- Exercise details -
Copy out the data from the line containing "The width and" through the line containing "[x=1112, y=531]", requests included, multiplying every coordinate in the answers by 2.25 and rounding to whole numbers, with halves rounded up. Leave the pictures out of your copy.

- Input material -
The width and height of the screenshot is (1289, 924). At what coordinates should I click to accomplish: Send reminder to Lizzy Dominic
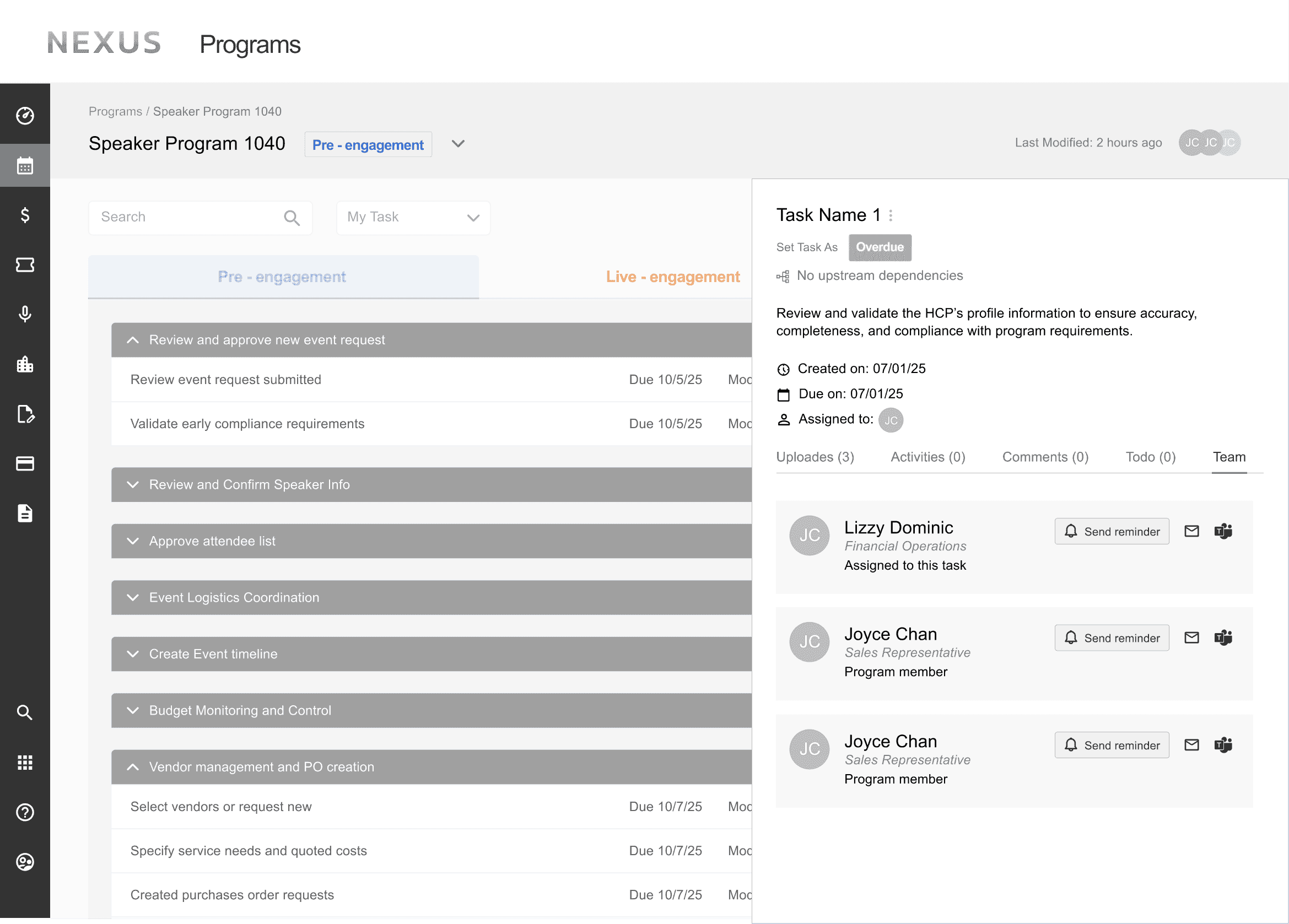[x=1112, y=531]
...
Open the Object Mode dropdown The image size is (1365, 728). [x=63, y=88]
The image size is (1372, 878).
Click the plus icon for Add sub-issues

- Task answer -
The width and height of the screenshot is (1289, 924). At what coordinates should I click to accomplish: Send reminder to Lizzy Dominic
[x=2502, y=1195]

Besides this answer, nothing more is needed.